Let ‘s do some tests to study these cases.
Schema
CREATE SEQUENCE id_sequence OPTIONS (
sequence_kind = 'bit_reversed_positive'
);
CREATE TABLE table_test (
id INT64 DEFAULT (GET_NEXT_SEQUENCE_VALUE(SEQUENCE id_sequence)),
field1 STRING(MAX),
field2 STRING(MAX),
field3 STRING(MAX),
ts TIMESTAMP,
) PRIMARY KEY(id);
CREATE INDEX idx_ts ON table_test(ts);Tests
Let’s start with a simple query:
spanner> explain analyze select min(ts) from table_test;
+----+--------------------------------------------------------------------------------------+---------------+------------+---------------+
| ID | Query_Execution_Plan | Rows_Returned | Executions | Total_Latency |
+----+--------------------------------------------------------------------------------------+---------------+------------+---------------+
| 0 | Serialize Result | 1 | 1 | 7.71 msecs |
| 1 | +- Stream Aggregate (scalar_aggregate: true) | 1 | 1 | 7.71 msecs |
| 2 | +- Global Limit | 1 | 1 | 7.71 msecs |
| *3 | +- Distributed Union (distribution_table: idx_ts, split_ranges_aligned: false) | 1 | 1 | 7.71 msecs |
| 4 | +- Local Limit | 1 | 1 | 0.22 msecs |
| 5 | +- Local Distributed Union | 1 | 1 | 0.22 msecs |
| *6 | +- Filter Scan (seekable_key_size: 1) | 1 | 1 | 0.21 msecs |
| 7 | +- Index Scan (Index: idx_ts, scan_method: Scalar) | 1 | 1 | 0.21 msecs |
+----+--------------------------------------------------------------------------------------+---------------+------------+---------------+
Predicates(identified by ID):
3: Split Range: ISNOTNULL($ts)
6: Seek Condition: ISNOTNULL($ts)
1 rows in set (16.56 msecs)
timestamp: 2023-11-06T10:40:02.472676-04:00
cpu time: 9.65 msecs
rows scanned: 1 rows
deleted rows scanned: 0 rows
optimizer version: 6
optimizer statistics: auto_20231106_13_44_21UTCAs we can see, this query runs really fast. It takes just a few milliseconds.
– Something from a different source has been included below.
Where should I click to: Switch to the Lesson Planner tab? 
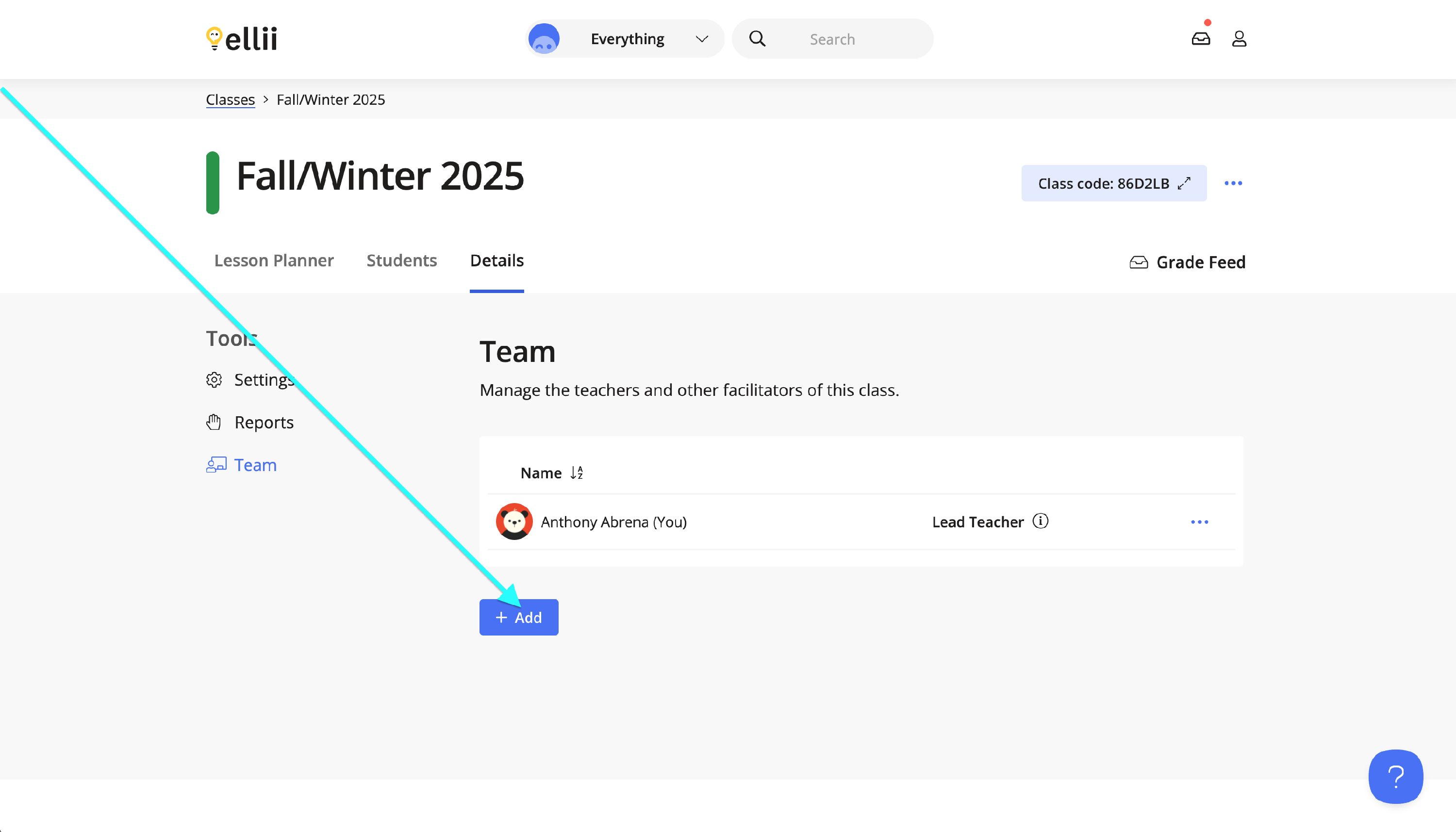click(x=274, y=261)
We’re looking for the minimum value over an ascending ordered index, so Spanner just has to scan the first row in the index.
Now we’ll delete the “oldest” rows based on ts column. In this case we’re deleting 20M rows:
spanner> select count(*) from table_test where ts <'2023-11-06T10:18:11.196232Z';
+----------+
| |
+----------+
| 20086549 |
+----------+
1 rows in set (14.52 secs)Snippet:
row_ct = database.execute_partitioned_dml("DELETE FROM test_table
where ts < '2023-11-06T10:18:11.196232Z'")Let’s run our query again:
spanner> explain analyze select min(ts) from table_test;
+----+--------------------------------------------------------------------------------------+---------------+------------+---------------+
| ID | Query_Execution_Plan | Rows_Returned | Executions | Total_Latency |
+----+--------------------------------------------------------------------------------------+---------------+------------+---------------+
| 0 | Serialize Result | 1 | 1 | 7.08 secs |
| 1 | +- Stream Aggregate (scalar_aggregate: true) | 1 | 1 | 7.08 secs |
| 2 | +- Global Limit | 1 | 1 | 7.08 secs |
| *3 | +- Distributed Union (distribution_table: idx_ts, split_ranges_aligned: false) | 1 | 1 | 7.08 secs |
| 4 | +- Local Limit | 1 | 2 | 10.67 secs |
| 5 | +- Local Distributed Union | 1 | 2 | 10.67 secs |
| *6 | +- Filter Scan (seekable_key_size: 1) | 1 | 2 | 10.67 secs |
| 7 | +- Index Scan (Index: idx_ts, scan_method: Scalar) | 1 | 2 | 10.67 secs |
+----+--------------------------------------------------------------------------------------+---------------+------------+---------------+
Predicates(identified by ID):
3: Split Range: ISNOTNULL($ts)
6: Seek Condition: ISNOTNULL($ts)
1 rows in set (7.09 secs) <<<<<<<<<
timestamp: 2023-11-06T11:23:56.009557-04:00
cpu time: 10.72 secs
rows scanned: 1 rows
deleted rows scanned: 20086549 rows <<<<<<<
optimizer version: 6
optimizer statistics: auto_20231106_13_44_21UTCAfter deleting rows our query takes 7 seconds to finish. This is a huge difference in comparison with the 16ms of execution time before the row deletion.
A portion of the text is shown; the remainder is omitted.